Dangerous Antibiotics for the 21st Century
No one can dispute that multidrug-resistant “superbugs” are a key public health concern for the 21st century. Better, safe and effective cures are needed. But the 21st Century Cures Act, legislation that will be voted on this week in the House, is not the solution to this problem.
Over 2 million people are infected with antibiotic-resistant bacteria each year, resulting in at least 23,000 deaths. New antibiotics have been slow in coming: No antibiotic with a truly novel mechanism of action has been discovered since the late 1980s. Yet this drought is not the fault of the Food and Drug Administration (FDA), which has long been under tremendous pressure to approve new antibiotics quickly. This pressure was increased even further by a 2012 law that accelerated review for qualifying antibiotics.
Thanks to the current review process for antibiotics, clinical development for these drugs is already quick by industry standards. A new antibiotic takes only seven years to get to market, compared with nine years for cancer drugs.
Quick approval is not without costs. Many of the antibiotics approved over the past decade have suffered from safety and effectiveness problems. For example, tigecycline (Tygacil), an antibiotic that received special accelerated FDA approval in 2005, was slapped with a black-box warning in 2013 stating that the drug increases the risk of death.
Bedaquiline (Sirturo), granted accelerated approval in 2012, also increases the risk of death. This antibiotic was approved based on the fact that it effectively reduced the amount of tuberculosis in research subjects’ sputum, a “surrogate endpoint” that does not actually benefit the patient but is thought to be a sign of potential benefit. Unfortunately in this case, improving the surrogate endpoint did not improve survival: Subjects who received bedaquiline during clinical trials were five times as likely to die as those who did not. Yet the FDA ultimately approved the drug anyway, with another black-box warning describing the mortality risk.
Other recently approved antibiotics, including dalbavancin (Dalvance) and ceftazidime-avibactam (Avycaz), gained approval by showing that they were no less effective than an existing antibiotic, rather than showing they were more effective than an existing drug or placebo. Such “non-inferiority” trials are notorious for providing misleading results if there are flaws in trial design or conduct.
This questionable string of antibiotics approvals should have triggered congressional oversight and possibly new legislation strengthening the FDA’s review of these drugs. Yet instead Congress appears poised to do the opposite: the 21st Century Cures Act, which will likely passed during the House vote this week, would create yet another accelerated approval pathway designed to speed antibiotics approvals. The bill, modeled on the Antibiotic Development to Advance Patient Treatment (ADAPT) Act, would pressure the FDA to approve new antibiotics based on even smaller clinical trials, more surrogate endpoints and potentially even more questionable forms of evidence.

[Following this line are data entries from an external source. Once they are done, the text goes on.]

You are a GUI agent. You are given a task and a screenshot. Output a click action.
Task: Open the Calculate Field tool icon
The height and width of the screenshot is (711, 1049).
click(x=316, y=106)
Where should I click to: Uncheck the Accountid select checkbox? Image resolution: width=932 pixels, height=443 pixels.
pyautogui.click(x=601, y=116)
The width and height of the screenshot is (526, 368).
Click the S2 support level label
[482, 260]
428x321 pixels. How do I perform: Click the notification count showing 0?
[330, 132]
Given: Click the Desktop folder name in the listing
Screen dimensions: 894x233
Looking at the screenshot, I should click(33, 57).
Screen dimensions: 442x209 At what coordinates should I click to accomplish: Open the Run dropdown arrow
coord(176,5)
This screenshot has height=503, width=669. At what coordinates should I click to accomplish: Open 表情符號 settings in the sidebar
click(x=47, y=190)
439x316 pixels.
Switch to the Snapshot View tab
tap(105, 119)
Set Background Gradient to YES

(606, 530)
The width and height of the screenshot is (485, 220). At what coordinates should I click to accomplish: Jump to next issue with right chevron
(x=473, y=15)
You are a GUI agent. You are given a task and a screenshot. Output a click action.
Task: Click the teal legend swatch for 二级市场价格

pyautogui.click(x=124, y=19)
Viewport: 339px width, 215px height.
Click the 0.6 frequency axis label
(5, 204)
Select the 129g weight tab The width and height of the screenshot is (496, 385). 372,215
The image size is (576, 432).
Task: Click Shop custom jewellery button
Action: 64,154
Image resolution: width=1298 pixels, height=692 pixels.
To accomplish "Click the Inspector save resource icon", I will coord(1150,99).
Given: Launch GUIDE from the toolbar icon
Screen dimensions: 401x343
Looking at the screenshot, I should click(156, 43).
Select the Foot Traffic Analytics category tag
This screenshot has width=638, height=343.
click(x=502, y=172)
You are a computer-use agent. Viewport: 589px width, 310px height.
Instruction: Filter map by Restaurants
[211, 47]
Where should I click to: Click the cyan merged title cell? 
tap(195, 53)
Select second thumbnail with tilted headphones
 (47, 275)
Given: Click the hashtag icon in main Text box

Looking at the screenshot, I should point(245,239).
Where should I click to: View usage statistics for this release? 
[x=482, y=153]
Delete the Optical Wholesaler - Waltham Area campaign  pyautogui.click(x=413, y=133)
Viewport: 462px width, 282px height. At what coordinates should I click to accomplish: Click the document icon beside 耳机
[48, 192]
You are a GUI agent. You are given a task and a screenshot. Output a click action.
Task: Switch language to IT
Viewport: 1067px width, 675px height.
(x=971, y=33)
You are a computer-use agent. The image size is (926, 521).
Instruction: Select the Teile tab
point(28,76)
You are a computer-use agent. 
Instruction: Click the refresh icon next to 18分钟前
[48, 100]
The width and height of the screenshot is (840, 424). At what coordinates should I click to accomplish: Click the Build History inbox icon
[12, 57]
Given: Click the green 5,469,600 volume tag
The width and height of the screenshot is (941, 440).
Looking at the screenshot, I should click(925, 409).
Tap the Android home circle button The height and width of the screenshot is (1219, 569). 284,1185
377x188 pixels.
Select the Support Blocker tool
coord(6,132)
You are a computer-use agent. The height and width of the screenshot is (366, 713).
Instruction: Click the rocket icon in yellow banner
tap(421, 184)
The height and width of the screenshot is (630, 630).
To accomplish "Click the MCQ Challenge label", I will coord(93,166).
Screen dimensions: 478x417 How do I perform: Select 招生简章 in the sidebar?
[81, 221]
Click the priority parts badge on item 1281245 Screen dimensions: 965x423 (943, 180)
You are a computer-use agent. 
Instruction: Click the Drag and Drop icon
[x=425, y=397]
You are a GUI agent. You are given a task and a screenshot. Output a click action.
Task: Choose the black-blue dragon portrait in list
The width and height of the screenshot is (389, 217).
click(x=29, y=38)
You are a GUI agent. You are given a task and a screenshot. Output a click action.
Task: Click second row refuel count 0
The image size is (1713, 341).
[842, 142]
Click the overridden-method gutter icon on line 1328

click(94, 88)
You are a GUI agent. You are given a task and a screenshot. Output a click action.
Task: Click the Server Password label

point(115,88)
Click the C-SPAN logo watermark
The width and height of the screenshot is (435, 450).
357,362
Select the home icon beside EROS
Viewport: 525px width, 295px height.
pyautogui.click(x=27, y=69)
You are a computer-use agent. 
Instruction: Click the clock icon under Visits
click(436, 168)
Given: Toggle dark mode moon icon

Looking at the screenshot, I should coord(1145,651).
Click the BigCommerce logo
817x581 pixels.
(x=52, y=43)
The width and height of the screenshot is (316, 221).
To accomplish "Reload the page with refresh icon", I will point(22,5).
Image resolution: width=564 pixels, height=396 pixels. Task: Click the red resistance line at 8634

Disturbingly, the bill would require the FDA to consider expanding this new approval pathway to other drugs beyond antibiotics within four years, without any further action required from Congress.
In addition to undermining approval standards, the 21st Century Cures Act includes a new Medicare payment system that would undermine recent federal efforts to encourage more careful stewardship of these drugs in hospitals and elsewhere. Overuse of antibiotics worsens the problem of multidrug resistance by accelerating the speed at which superbugs evolve to resist new drug treatments.
The new payment system proposed in 21st Century Cures would offer hospitals a financial bonus each time a patient receives certain new antibiotics during his or her hospital stay. Currently, antibiotics payments are included as part of a bundled hospital payment, so hospitals have little incentive to use antibiotics unless medically necessary, particularly expensive new antibiotics. The proposed payment system would create the opposite effect, offering strong financial incentives for hospitals to overuse new antibiotics.
Cutting review periods and squandering new antibiotics is not the right way to create better antibiotics for the 21st century. Instead, Congress should invest public resources into early-stage research targeted at expanding the available options at the start of the antibiotics development pipeline. Truly innovative science will lead to better products at the end of the pipeline, ones that will not require lower FDA standards to gain approval.
The 21st Century Cures Act ultimately comes up short when it comes to research funding. One of the most highly-publicized provisions of the bill would provide more funding to the National Institutes of Health (NIH), which offers grants for basic, early-stage research. But this research funding would be a temporary 4.5 percent increase to the annual NIH budget that will end abruptly after three years. An additional, smaller sum would be dedicated to a new “Innovation Fund” that would be available for infectious disease research and other priorities, but this fund also would expire, after five years.
On balance, the antibiotics provisions in 21st Century Cures will be bad for patients and public health. In exchange for an ephemeral boost in research funding, the bill will pressure the FDA to approve dangerous new antibiotics and institutionalize a hospital payment system that promotes antibiotics overuse and speeds the development of drug resistance.
The American public does need a bill to create and preserve safer, more effective antibiotics in the 21st century, but the 21st Century Cures Act is not it.